Florentijnse geschiedenissen
Florentijnse geschiedenissen (Istorie fiorentine) is een geschiedkundig werk van Niccolò Machiavelli uit 1525. Hij werd in november 1520 benoemd tot officiële geschiedschrijver van de stad Florence en voltooide de Florentijnse Geschiedenissen in 1525.
Machiavelli schilderde Florence af als een verdeelde stad met grote interne vijandschappen tussen de burgers. Florence had niet één splitsing, maar vele. Politiek tussen partijen en coalities, economisch tussen patriciërs en gilden, sociaal tussen burgers en arbeiders. Als ooit in enige republiek haar gespletenheden opmerkelijk waren, dan zijn die van Florence wel de opmerkelijkste. Machiavelli beschreef hoe die tegenstellingen weerspiegeld werden in de institutionele structuur, de politieke clans en de sociale groeperingen. Het werk druipt van het patriottisme en besteedt bijzondere aandacht aan gebeurtenissen die de politieke theorieën van Machiavelli ondersteunen.

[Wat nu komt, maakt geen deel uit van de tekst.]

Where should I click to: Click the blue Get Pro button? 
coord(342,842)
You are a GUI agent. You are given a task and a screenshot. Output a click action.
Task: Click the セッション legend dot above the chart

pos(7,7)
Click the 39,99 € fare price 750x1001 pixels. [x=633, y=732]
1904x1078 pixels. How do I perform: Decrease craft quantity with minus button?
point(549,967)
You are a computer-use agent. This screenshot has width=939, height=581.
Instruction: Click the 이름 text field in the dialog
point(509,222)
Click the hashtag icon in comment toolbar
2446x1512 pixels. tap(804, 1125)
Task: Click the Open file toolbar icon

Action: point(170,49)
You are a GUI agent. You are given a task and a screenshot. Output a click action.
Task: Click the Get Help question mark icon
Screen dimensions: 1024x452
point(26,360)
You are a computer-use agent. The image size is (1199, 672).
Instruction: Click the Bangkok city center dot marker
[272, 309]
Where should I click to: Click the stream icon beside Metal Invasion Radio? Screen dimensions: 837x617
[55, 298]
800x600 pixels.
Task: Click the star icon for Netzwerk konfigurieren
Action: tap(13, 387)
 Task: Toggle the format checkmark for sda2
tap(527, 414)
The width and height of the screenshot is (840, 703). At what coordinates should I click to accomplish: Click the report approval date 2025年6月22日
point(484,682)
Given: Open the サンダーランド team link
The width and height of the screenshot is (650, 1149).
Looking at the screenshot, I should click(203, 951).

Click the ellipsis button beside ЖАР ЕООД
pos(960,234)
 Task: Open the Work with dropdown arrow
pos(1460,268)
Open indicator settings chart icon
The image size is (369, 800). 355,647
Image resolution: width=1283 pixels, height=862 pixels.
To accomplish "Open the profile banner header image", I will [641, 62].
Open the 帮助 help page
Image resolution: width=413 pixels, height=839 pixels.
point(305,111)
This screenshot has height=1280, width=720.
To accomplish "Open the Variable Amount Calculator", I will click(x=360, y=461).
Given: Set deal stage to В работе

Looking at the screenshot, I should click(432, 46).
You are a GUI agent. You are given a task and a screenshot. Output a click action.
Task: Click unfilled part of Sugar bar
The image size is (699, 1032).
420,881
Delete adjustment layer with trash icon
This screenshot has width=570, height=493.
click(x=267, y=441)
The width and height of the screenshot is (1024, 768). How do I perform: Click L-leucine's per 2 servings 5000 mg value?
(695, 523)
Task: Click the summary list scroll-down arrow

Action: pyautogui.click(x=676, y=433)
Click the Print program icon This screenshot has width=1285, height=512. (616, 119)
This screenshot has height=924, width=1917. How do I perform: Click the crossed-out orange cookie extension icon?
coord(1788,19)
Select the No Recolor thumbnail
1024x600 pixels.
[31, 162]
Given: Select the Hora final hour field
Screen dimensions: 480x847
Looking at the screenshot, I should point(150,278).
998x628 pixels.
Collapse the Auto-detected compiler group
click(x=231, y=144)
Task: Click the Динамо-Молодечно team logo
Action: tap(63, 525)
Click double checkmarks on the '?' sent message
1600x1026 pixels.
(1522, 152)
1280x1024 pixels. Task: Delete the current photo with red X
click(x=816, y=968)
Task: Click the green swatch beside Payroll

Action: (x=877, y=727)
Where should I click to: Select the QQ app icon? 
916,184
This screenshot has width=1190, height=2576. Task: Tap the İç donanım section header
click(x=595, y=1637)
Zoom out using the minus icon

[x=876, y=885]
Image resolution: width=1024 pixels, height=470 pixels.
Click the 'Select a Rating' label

De Medici verwachtten van de geschiedschrijver een welwillende uitbeelding van hun familie. Machiavelli droeg het werk op aan paus Clemens VII als diens onderdanige slaaf. De geschiedenis ging van 1434 tot 1494, het begin en voorlopig einde van de Medici-dynastie. Hun grondlegger Cosimo de' Medici de Oude was de aanzienlijkste burger in civiel die ooit een stad gekend had. Over Lorenzo de Luisterrijke: Niet alleen in Florence, maar ook in Italië stierf nimmer een man die om zijn schranderheid zo’n grote faam genoot en na wiens verlies zijn vaderland zo droevig was geweest.